● What you should do:
Find the word "will" in the records and copy every line where it occurs.

══════════

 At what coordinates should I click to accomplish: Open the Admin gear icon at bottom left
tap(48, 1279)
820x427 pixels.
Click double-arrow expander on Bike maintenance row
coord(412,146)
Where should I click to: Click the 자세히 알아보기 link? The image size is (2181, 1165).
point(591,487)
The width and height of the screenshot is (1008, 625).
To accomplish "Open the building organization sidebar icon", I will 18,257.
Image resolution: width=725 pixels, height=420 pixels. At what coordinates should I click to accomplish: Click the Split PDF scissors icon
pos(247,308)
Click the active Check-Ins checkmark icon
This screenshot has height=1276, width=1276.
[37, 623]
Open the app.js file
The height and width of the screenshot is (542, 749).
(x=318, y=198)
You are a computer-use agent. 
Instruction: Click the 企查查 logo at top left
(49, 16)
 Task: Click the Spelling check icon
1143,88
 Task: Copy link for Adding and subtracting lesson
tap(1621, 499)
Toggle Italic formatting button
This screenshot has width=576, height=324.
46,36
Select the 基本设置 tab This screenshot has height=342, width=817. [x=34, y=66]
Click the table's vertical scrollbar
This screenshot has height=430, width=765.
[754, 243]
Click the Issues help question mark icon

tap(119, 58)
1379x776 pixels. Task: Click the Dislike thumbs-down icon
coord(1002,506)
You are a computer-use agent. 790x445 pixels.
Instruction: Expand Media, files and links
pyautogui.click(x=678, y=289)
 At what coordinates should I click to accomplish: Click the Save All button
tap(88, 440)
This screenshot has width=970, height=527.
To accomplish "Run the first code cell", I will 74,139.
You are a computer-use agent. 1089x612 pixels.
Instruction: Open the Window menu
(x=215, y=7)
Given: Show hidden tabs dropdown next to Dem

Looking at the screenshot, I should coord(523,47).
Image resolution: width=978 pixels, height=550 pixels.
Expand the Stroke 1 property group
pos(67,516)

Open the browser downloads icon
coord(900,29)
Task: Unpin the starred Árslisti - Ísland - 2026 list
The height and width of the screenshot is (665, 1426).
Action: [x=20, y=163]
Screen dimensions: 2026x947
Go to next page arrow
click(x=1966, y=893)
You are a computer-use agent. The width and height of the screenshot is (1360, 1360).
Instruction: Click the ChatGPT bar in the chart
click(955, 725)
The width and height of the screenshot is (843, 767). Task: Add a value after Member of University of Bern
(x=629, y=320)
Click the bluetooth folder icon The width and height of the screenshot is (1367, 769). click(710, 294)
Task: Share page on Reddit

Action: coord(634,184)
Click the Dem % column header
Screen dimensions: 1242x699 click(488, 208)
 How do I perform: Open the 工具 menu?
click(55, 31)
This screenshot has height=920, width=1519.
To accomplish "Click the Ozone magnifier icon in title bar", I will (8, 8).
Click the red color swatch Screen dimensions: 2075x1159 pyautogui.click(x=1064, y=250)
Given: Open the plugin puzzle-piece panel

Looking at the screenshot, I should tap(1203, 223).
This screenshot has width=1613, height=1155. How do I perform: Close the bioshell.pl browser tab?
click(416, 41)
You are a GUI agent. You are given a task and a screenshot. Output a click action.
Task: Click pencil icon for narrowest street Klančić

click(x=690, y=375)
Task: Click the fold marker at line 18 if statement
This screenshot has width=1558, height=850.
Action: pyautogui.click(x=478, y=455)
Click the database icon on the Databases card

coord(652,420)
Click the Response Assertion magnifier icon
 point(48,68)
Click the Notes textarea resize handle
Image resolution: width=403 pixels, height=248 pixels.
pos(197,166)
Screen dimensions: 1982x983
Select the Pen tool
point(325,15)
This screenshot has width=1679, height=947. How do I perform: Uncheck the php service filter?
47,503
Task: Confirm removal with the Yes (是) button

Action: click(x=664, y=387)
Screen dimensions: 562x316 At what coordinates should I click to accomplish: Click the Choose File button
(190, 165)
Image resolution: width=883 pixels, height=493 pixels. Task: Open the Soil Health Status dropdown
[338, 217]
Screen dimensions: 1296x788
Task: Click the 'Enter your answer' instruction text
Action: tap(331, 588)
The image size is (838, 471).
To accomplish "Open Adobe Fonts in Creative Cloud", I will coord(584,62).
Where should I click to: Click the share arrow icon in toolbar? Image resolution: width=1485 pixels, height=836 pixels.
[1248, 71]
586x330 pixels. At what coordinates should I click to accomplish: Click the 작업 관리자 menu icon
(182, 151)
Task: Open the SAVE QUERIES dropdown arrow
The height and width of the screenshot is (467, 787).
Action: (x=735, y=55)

══════════

● Result below:
To accomplish "Open the building organization sidebar icon", I will 18,257.
To accomplish "Run the first code cell", I will 74,139.
To accomplish "Click the Ozone magnifier icon in title bar", I will (8, 8).
To accomplish "Open Adobe Fonts in Creative Cloud", I will coord(584,62).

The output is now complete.